**Instruções das tarefas:**
1 – Segundo o texto de leitura, por que motivo o orador preferiu designar a sua intervenção como «uma simples comunicação»? Responda em uma a três frases.
2 – Prossiga o texto sobre o 24º Encontro dos Estudantes do Cubal a partir da última frase apresentada.

**Texto de leitura:**
Decorreu na passado dia 5 de outubro, em Fornos de Algodres, o 24º Encontro dos Estudantes do Cubal. Os organizadores convidaram o cubalense Jaime Marques de Almeida, que começou a sua carreira profissional no Emissor Regional do Cubal, para proferir a habitual “lição de sapiência”. Por considerar muito pomposa a designação, o orador, cujo texto agora publicamos, preferiu chamar-lhe “uma simples comunicação”.
SEM RAIVA
Há 38 anos, nesta época do ano, muitos de nós começavam a desembarcar em Lisboa. Chegámos exaustos, tantas foram as humilhações passadas e tantos os perigos vencidos. Mas chegámos, chegámos de dentes cerrados – tamanha era a raiva.
Quase quatro décadas depois, aqui estamos, mais uma vez, a confraternizar. A confraternizar, sem raiva, como se alguns de nós não tivessem viajado em porões de barcos e aviões mais adequados ao transporte de gado (e neste aspeto em particular sei bem do que falo).

**Dados fornecidos:**
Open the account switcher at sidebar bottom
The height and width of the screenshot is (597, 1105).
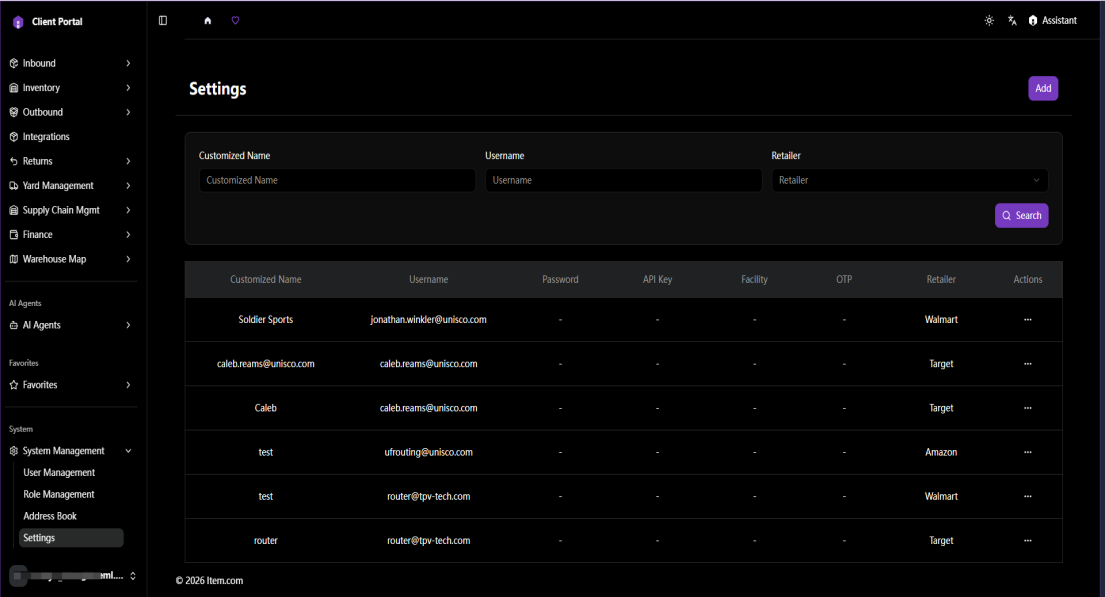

**Respostas escritas:**
1 – Jaime Marques de Almeida considerava muito pomposa a designação «lição de sapiência», que era o nome habitual da intervenção para a qual os organizadores o tinham convidado. Por isso preferiu chamar-lhe «uma simples comunicação».

2 –
Foi talvez a maior ponte aérea da história. Mais de 900 voos de diferentes companhias aéreas despejaram em Lisboa quase 200 mil pessoas. Adoentadas, esfomeadas, esfarrapadas, mas pessoas!
Não foi fácil montar a ponte aérea, quer no plano político, quer no plano logístico. Amaciados pelo tempo, que tem esse condão, reagimos hoje com grande complacência às revelações que vão sendo feitas pelas personalidades que protagonizaram os acontecimentos da época, por um lado, e resultantes da abertura dos arquivos, por outro.
António Gonçalves Ribeiro, tenente-coronel na altura, que foi com um administrador da TAP reunir com o Presidente da República, General Costa Gomes, a quem o administrador da TAP disse que não era possível aumentar a capacidade de transporte, ouviu no final: «Pronto, foi feito tudo aquilo que podia ser feito, é impossível fazer mais». Mas alguém acrescentou: «Não há aviões. Eles que comeram a carne que roam os ossos».
Houve aviões. Houve aviões porque houve um homem que não desistiu. A ponte aérea funcionou graças à perseverança de António Gonçalves Ribeiro, a quem todos nós devemos um gesto de gratidão pelo que fez. Se muitos houvesse como ele, Portugal – reconheceu o militar em entrevista ao DN há três anos – não sairia com as calças «muito próximo dos calcanhares», mas talvez pelos joelhos.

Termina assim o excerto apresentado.